Sam no recordaba cuánto tiempo llevaba sin dormir, pero apenas quedaba dedo y medio de la gruesa vela de sebo que había encendido cuando empezó a revisar el montón de papeles atados con bramante que había encontrado. Estaba más cansado que un caballo prestado, pero no podía parar. «Un libro más y lo dejo —se había dicho—. Una hoja más, sólo una más. Una página más, y subo a descansar y a comer algo.» Pero siempre había una página después de esa, y luego otra, y otro libro que aguardaba en la base del montón. «A este sólo le voy a echar un vistazo rápido, a ver de qué va», pensaba, y cuando se quería dar cuenta ya iba por la mitad. No había comido nada desde que tomara el cuenco de sopa de judías y panceta con Pyp y Grenn.

«Bueno, y luego el pan y el queso, pero sólo ha sido un bocado», pensó. Fue entonces cuando echó un vistazo al plato vacío y vio como el ratón se comía las últimas migas.

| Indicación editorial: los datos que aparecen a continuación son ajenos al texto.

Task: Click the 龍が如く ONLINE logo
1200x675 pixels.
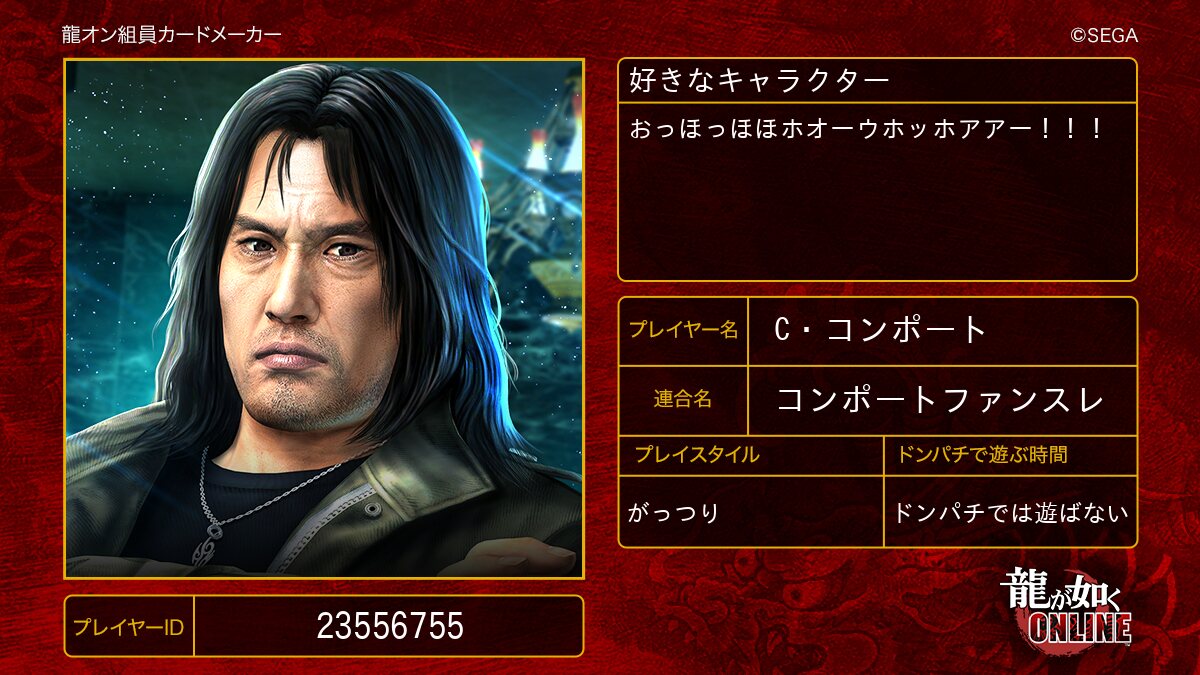Action: coord(1066,608)
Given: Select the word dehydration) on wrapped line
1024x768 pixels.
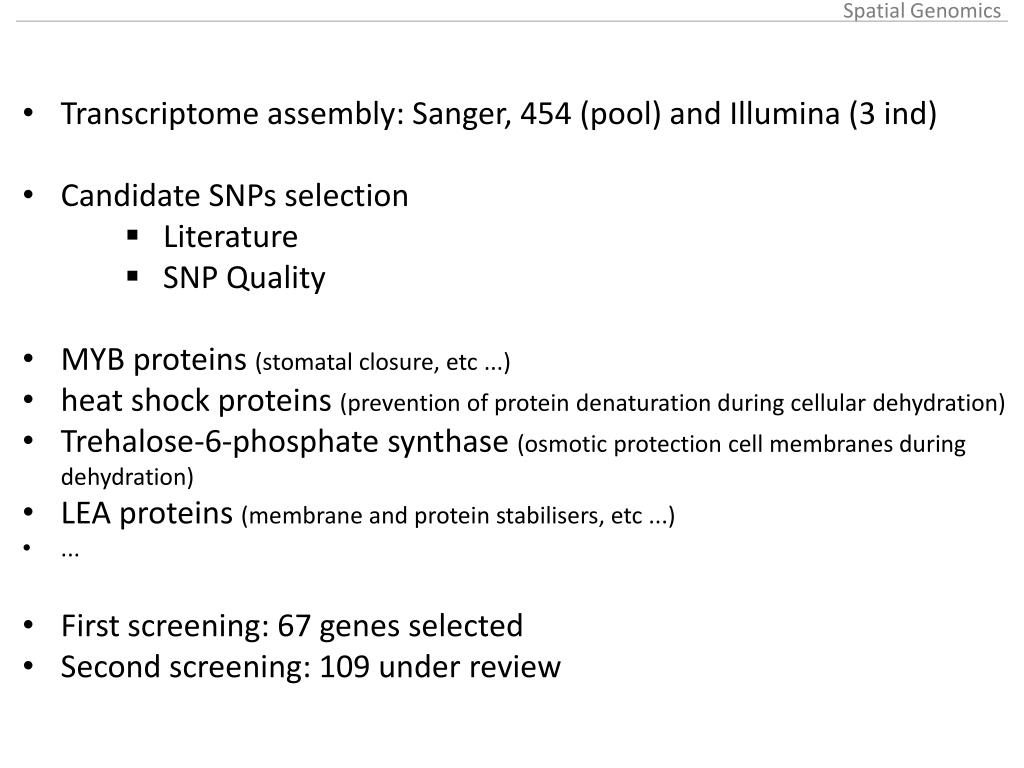Looking at the screenshot, I should coord(127,477).
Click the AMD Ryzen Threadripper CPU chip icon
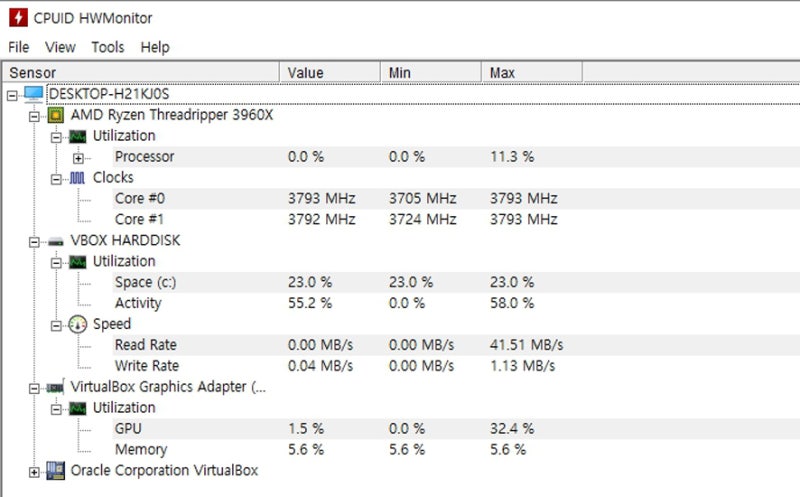This screenshot has height=497, width=800. click(56, 115)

El animal medía la mitad que uno de sus dedos rosados; tenía los ojillos negros, y el pelo, suave y gris. Sam sabía que debería matarlo. Los ratones preferían el pan y el queso, sí, pero también comían papel. Había encontrado excrementos de ratón entre las estanterías y los montones de libros, y algunas tapas de cuero mostraban señales de mordiscos.

«Pero es tan pequeño... Y tiene hambre. —¿Cómo podía regatearle unas pocas migas?—. Lo malo es que también come libros...»

Tras pasar tantas horas sentado en la silla, Sam tenía la espalda rígida como una tabla y las piernas medio dormidas. Sabía que no era bastante rápido para atrapar al ratón, pero tal vez podría aplastarlo. Tenía junto al codo un enorme ejemplar encuadernado en cuero de los
Anales del Centauro Negro
, el relato exhaustivo y detallado del septón Jorquen de los nueve años durante los que Orbert Caswell había servido como Lord Comandante de la Guardia de la Noche. Dedicaba una página a cada día que estuvo al mando, y todas ellas parecían empezar diciendo «Lord Orbert se levantó al amanecer e hizo de vientre», excepto la última, que decía «Al amanecer se descubrió que Lord Orbert había muerto durante la noche».

«No hay ratón que pueda rivalizar con el septón Jorquen.» Sam cogió el libro muy despacio con la mano izquierda. Era grueso y pesado, y cuando trató de levantarlo se le resbaló de los dedos regordetes y cayó con estrépito sobre la mesa. El ratón saltó como un relámpago y desapareció al instante. Para Sam fue un alivio. Si hubiera llegado a aplastar al animalito, habría tenido pesadillas horribles.

—Pero no comas libros, ¿eh? —dijo.

La siguiente vez que bajara debería llevar más queso.

Se sorprendió de lo mucho que se había consumido la vela. ¿La sopa de alubias y panceta la había tomado aquel día o el anterior?

«Ayer. Debió de ser ayer.» Al darse cuenta, no pudo contener un bostezo. Jon se estaría preguntando qué había sido de él, aunque sin duda, el maestre Aemon lo entendería. Antes de perder la vista, el maestre amaba los libros tanto como Samwell Tarly. Comprendía cómo se podía sumergir uno en ellos, como si cada página fuera un agujero abierto que daba a otro mundo.

Samwell se puso en pie e hizo una mueca al notar los pinchazos en las pantorrillas dormidas. La silla era muy dura; cuando se inclinaba sobre un libro se le clavaba en la parte trasera de los muslos.

«La próxima vez, a ver si me acuerdo de traer un cojín.» Mejor aún sería si pudiera dormir allí abajo, en la celda que había descubierto medio escondida tras cuatro baúles de hojas sueltas que se habían desprendido de los libros a los que correspondían, pero no quería dejar solo tanto tiempo al maestre Aemon. Últimamente no estaba bien de salud y necesitaba ayuda, sobre todo con los cuervos. Sí, Aemon contaba con Clydas, pero Sam era más joven y se daba más maña con los pájaros.

Con un montón de libros y pergaminos bajo el brazo izquierdo y la vela en la mano derecha, Sam echó a andar por el laberinto de túneles que los hermanos denominaban
gusaneras
. Un haz de luz débil iluminaba las empinadas escaleras de piedra que llevaban a la superficie, de modo que supo que arriba ya había amanecido. Dejó la vela encendida en un nicho de la pared y empezó a subir. Cuando llegó al quinto peldaño ya estaba jadeando. Al llegar al décimo, se detuvo y se pasó los libros al brazo derecho.